▶ [The task]: Could you put the rows below into a numbered list, one item per line, skipping any blank lines and leaving out the pictures?

▶ [Stored rows]:
------------------------------------

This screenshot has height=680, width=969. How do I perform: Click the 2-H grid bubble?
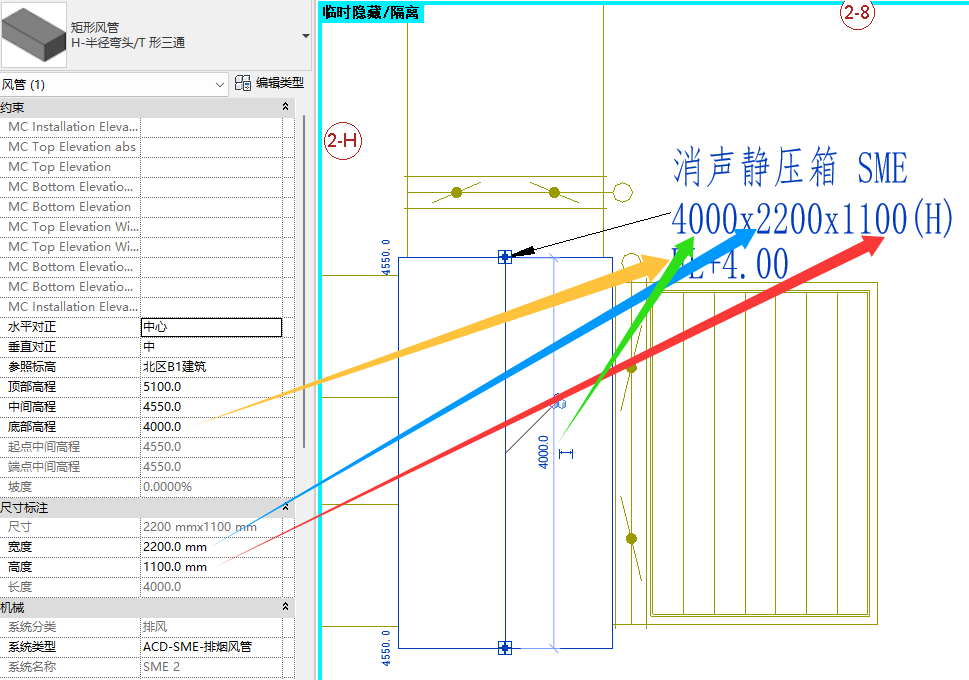(x=343, y=142)
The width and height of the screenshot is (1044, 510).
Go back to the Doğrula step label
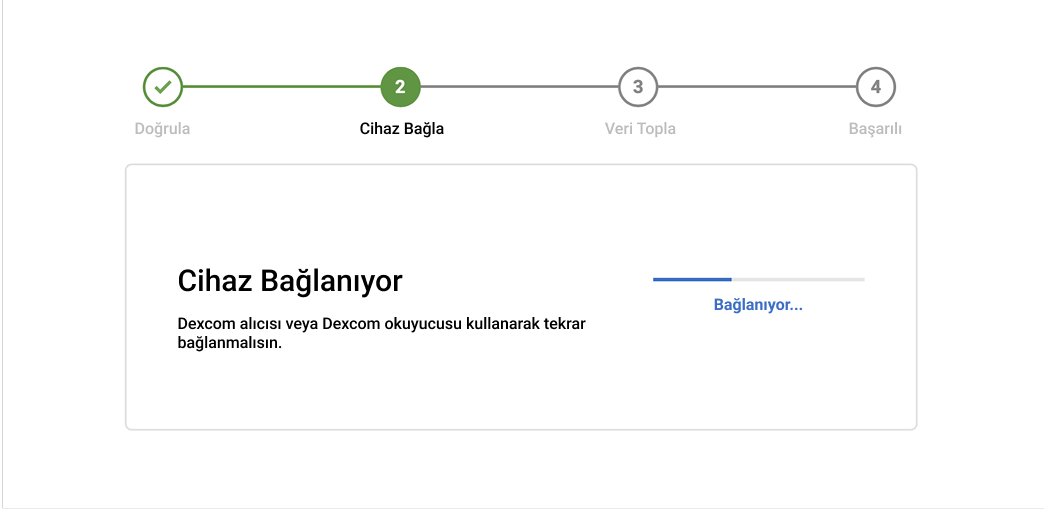(x=162, y=129)
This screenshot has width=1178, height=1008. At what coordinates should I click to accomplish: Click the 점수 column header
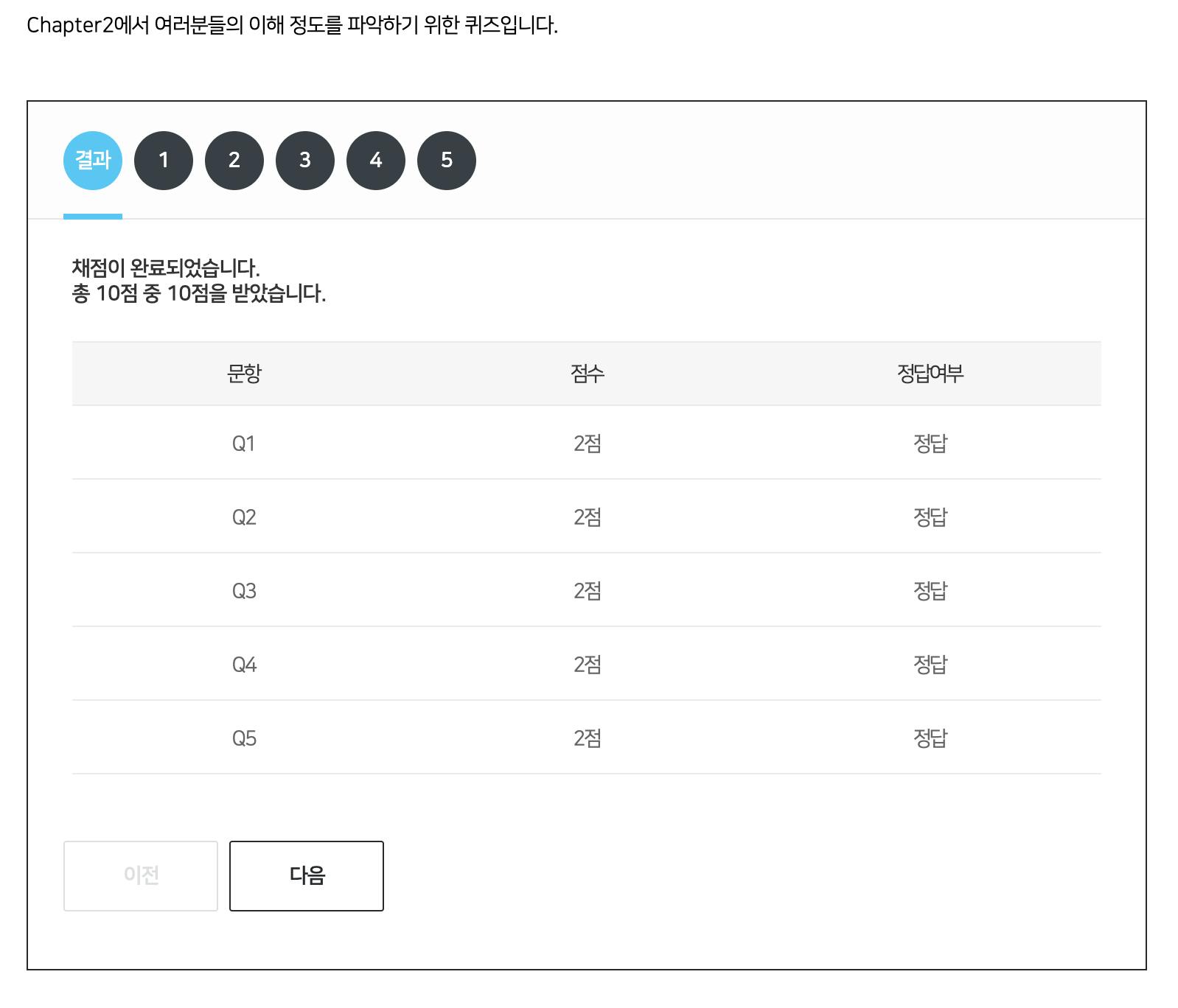[x=588, y=374]
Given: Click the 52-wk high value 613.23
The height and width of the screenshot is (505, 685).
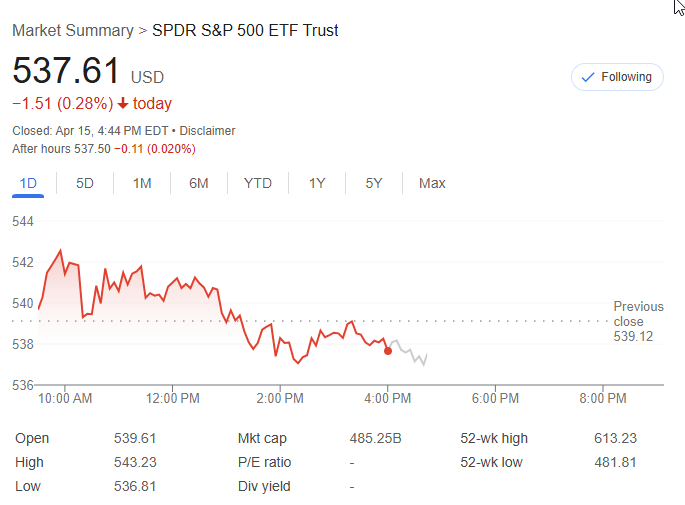Looking at the screenshot, I should pos(614,438).
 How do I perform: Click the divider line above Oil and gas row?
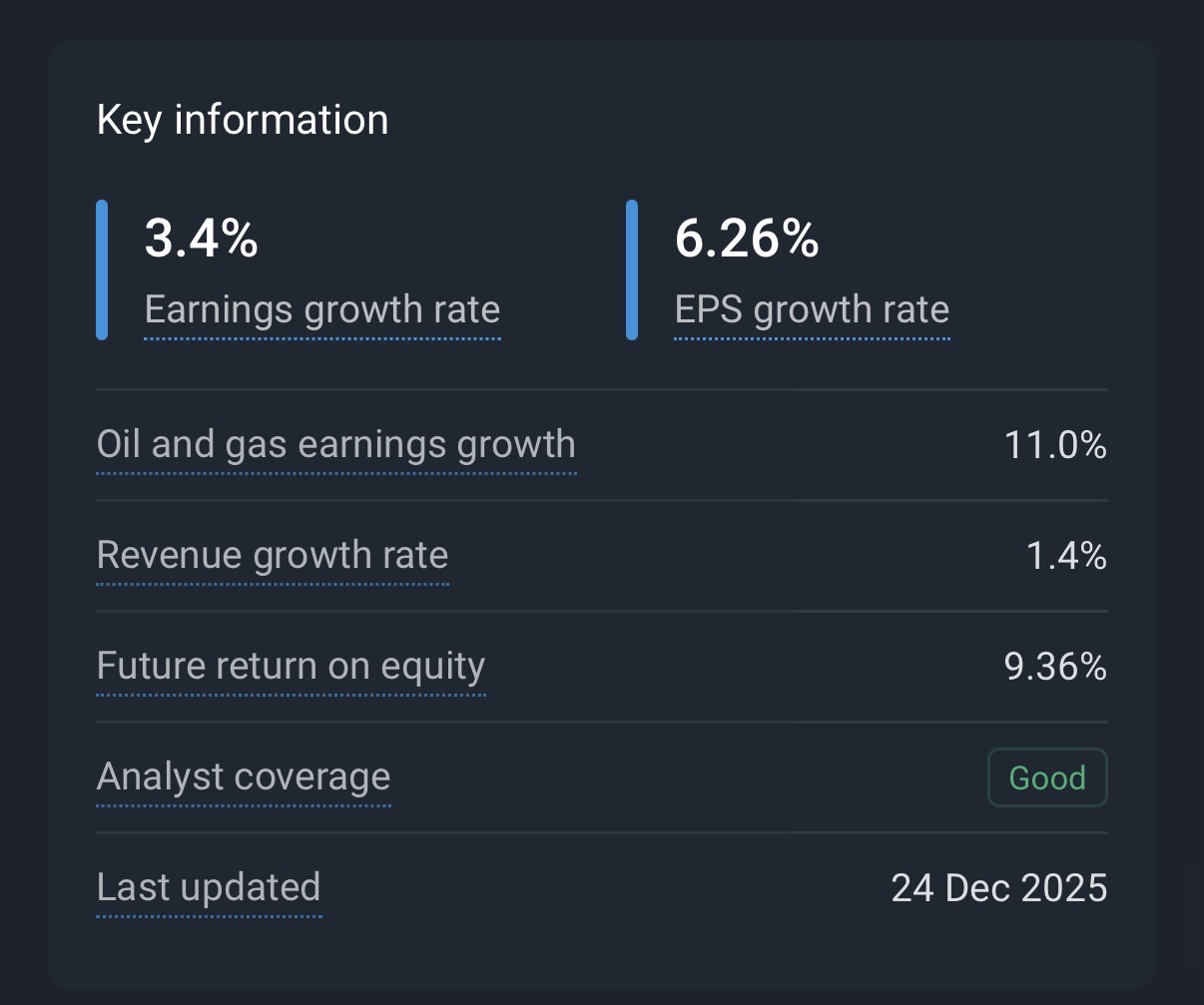602,389
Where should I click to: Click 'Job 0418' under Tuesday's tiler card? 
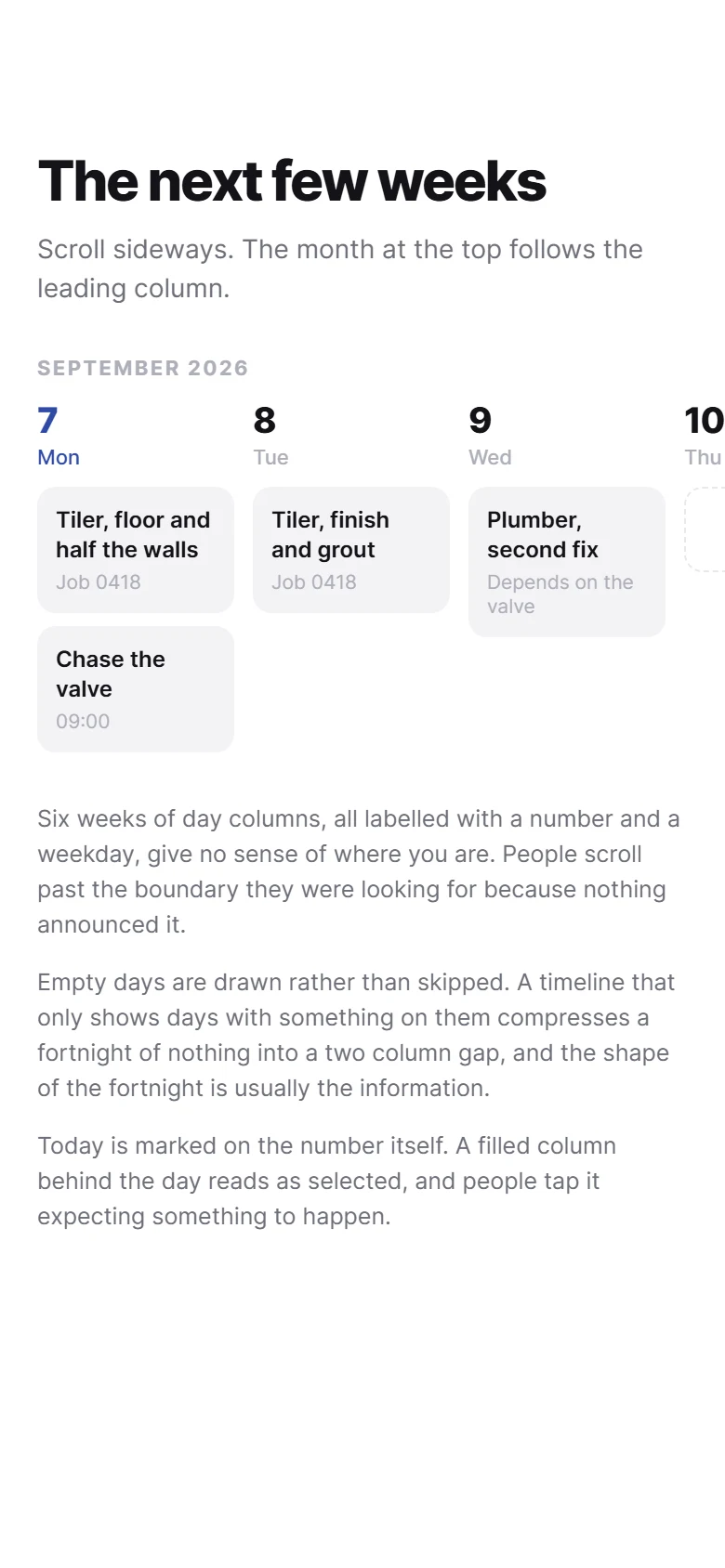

------------------------------------

▶ [Task result]:
1. This screenshot has height=680, width=969. How do I perform: Click the 2-H grid bubble?
2. (x=343, y=142)
3. The width and height of the screenshot is (1044, 510).
4. Go back to the Doğrula step label
5. (x=162, y=129)
6. This screenshot has width=1178, height=1008. At what coordinates should I click to accomplish: Click the 점수 column header
7. [x=588, y=374]
8. Given: Click the 52-wk high value 613.23
9. The height and width of the screenshot is (505, 685).
10. Looking at the screenshot, I should pos(614,438).
11.  How do I perform: Click the divider line above Oil and gas row?
12. 602,389
13. Where should I click to: Click 'Job 0418' under Tuesday's tiler card? 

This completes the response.